Beverly J. Coover is a lifelong business leader, manager, and a retired administrative officer of the University of Kansas School of Medicine’s department of family and community medicine. Born and raised in Wichita, Kansas, Ms. Coover grew up on a farm and was introduced to the value of hard work and ingenuity at a young age. Naturally outgoing, people-oriented, and always looking for a challenge, she attributes much of her success to the values she learned from her upbringing. She started to excel even in high school, becoming lead editor of the school yearbook, and was voted junior class president out of a class of 109 students.
After graduating high school, Ms. Coover worked full-time at the local Dairy Queen, quickly rising to become assistant manager, a position she held for the remainder of her four years at the store. She continued to lead in her next job with the Safeway Grocery Store in Winfield, Kansas, organizing the employees into the Retail Clerks Union and becoming a union steward. After marrying her husband, Gary, Ms. Coover relocated to the Derby, Kansas, area, where she spent three years as a payables and receivables teller at Farmers and Merchant State Bank before bringing her accounting skills to a local dentist’s office and the Kansas Gas and Electric Company.

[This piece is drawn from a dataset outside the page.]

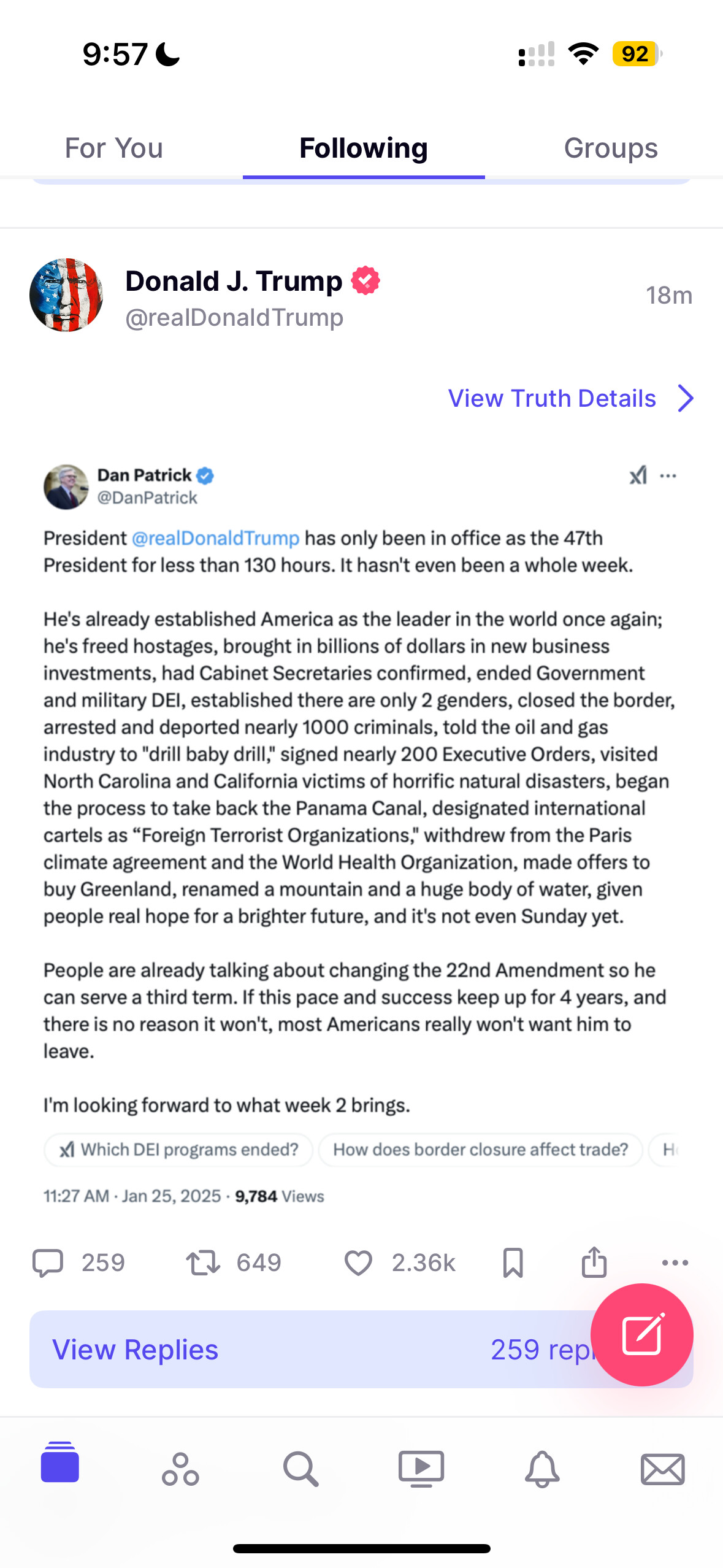Open the post's three-dot more menu
Image resolution: width=723 pixels, height=1568 pixels.
[x=675, y=1262]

In 1968, Ms. Coover was made the payables and receivables manager at the Southwest National Bank in Wichita, where she founded the company Employee Club, which continues to thrive even today. She took a break from the workforce in the mid-1970s after having a second child, returning to work in 1977 as an account and distribution manager for Penny Power, an area advertising firm. After shattering company sales records, Ms. Coover was selected to lead a new advertising publication covering Wichita real estate, and returned to school to earn both an accounting certification and a Kansas state real estate license in 1978 after getting the paper up and running. Ms. Coover left Penny Power to accept a civil service job with the state of Kansas as office manager for the Wesley Family Practice Residency, where she stayed for the next four years.
Building on her accounting and management expertise, Ms. Coover overhauled the Wesley Family Practice Residency’s records and practices while maintaining her own independent real estate sales business by night. Ms. Coover proudly notes that she earned enough from selling real estate at her peak to be able to purchase a new car in cash. After leaving the Wesley Family Practice Residency, she accepted what would become a career-defining position at the University of Kansas School of Medicine in Wichita. In 1984, Ms. Coover was promoted to the school campus in Wichita, becoming an administrative officer for the chairman of the medical school’s department of community and family medicine. She held this position for the next two decades, working under four different chairs and overseeing eight direct reports, eight faculty, and more than $1.2 million in grant budgets.
After more than 20 years of service to the University of Kansas, Ms. Coover retired from her role in 1997. Not content to simply retire, she transitioned to managing the Hamilton Field Airport, a privately-owned regional airfield and hangar housing 25 small aircraft that had been operated continuously by her family for more than 55 years. She continued to run the airport for an additional ten years before its closure, and her full retirement, in 2007.
Since then, Ms. Coover has published three books under the name Beverly J. Hamilton, “Saving the Farm” in 2014, “Lake House Reunion” in 2017, and was a contributing author to “Right Again” in 2018, and has donated more than 400 charity quilts to local organizations. She has lived by the credo to “do unto others as you would have them do unto you,” and encourages others to believe in themselves and not let fear overcome their desire to challenge themselves and try new things. She enjoys painting in watercolor and acrylic and is a talented organ player, and notes that she looks forward to continuing to enrich her community and environment for many years.